Good stuff there. Some things to think about next time I practice.


----------



## mograph (Apr 2, 2012)

_"Mouth 	is slightly open, breath is natural. Practitioner doesn&#8217;t focus  on 	specific acupoints, there is no talk of heavenly orbits. Thanks 	to  this there are no side effects."_ We practice this way, so whatever happens, happens naturally.
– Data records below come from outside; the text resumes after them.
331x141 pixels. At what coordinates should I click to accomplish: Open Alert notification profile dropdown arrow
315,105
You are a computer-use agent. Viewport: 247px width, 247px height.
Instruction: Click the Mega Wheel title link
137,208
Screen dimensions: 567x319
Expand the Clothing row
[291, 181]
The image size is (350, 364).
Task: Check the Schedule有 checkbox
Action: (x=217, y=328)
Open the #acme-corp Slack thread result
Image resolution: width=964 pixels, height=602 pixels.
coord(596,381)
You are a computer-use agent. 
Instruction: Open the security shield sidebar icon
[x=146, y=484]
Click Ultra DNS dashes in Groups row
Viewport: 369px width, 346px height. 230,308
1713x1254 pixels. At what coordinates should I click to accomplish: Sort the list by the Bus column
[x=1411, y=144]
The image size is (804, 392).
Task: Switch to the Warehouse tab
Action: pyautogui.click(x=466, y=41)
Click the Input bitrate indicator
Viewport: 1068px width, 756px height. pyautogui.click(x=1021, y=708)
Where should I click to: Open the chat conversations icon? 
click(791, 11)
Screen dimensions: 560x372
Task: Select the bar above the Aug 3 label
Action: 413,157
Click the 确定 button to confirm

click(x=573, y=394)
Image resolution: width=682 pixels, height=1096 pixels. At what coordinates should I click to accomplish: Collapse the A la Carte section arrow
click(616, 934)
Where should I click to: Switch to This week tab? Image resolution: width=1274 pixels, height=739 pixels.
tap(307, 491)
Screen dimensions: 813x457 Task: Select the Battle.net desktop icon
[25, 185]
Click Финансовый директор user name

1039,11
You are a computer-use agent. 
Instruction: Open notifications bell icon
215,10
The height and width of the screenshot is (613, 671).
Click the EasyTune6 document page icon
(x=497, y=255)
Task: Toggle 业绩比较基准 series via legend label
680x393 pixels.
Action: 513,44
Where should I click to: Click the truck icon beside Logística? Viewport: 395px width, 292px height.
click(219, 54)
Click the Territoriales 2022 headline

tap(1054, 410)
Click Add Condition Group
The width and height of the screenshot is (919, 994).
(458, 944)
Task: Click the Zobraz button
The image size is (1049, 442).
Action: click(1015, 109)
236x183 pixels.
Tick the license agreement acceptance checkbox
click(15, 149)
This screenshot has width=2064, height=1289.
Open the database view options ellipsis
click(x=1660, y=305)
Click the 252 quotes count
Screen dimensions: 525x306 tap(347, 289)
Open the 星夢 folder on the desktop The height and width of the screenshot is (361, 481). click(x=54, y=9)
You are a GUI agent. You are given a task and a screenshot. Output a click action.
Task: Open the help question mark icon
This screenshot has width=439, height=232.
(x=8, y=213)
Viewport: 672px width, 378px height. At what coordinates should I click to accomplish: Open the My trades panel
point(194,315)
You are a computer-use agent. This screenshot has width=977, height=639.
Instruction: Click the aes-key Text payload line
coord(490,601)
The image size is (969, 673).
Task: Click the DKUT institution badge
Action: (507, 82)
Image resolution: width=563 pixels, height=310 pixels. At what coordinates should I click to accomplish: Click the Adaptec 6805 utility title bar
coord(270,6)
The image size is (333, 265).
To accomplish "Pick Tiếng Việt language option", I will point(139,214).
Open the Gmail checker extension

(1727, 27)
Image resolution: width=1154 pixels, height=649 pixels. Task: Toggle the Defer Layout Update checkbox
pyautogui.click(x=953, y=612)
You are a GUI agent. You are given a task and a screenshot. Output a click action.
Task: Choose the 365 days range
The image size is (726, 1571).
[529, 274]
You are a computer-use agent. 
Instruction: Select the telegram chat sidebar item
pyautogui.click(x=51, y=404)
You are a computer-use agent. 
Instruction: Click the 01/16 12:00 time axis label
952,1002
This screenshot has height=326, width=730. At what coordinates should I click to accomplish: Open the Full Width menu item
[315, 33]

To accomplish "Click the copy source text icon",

If you're talking qi flow, it goes where it wants ... naturally.


----------



## Domino (Jul 20, 2012)

Been looking into this last few months aswell as Spring Forest qigong.
http://www.springforestqigong.com/


----------



## East Winds (Jul 22, 2012)

There is an e-book available called "*Zhan Zhuang and the Search of Wu*" by *Yu Yong Nian* who was a student of Wang Xiang Zhai. It is available from China Martial Arts Ltd. and is probably the current definitive book on Zhan Zhuang. I had the fortune to work with Yu Yong Nian when he was brought to London by my teacher, Lam Kam Chuen.

Best wishes


----------



## mograph (Jul 22, 2012)

Thanks, East Winds -- I like Lam Kam Chuen's _Chi Kung_ books as an introduction to the Westerner. I'll check out Mr. Yu's book.


----------



## East Winds (Jul 23, 2012)

Here is a poem by Wang Xiang Zhai that describes Zhan Zhuang in a nutshell.

_Internally alert, open, calm
Outwardly upright, extended, filled with spirit,
This is the foundation of stillness.
Add the hard and the soft, the powerful and the relaxed,
Motion and stillness, contraction and extension,
In the instant these converge, there is power.

Very best wishes
_


----------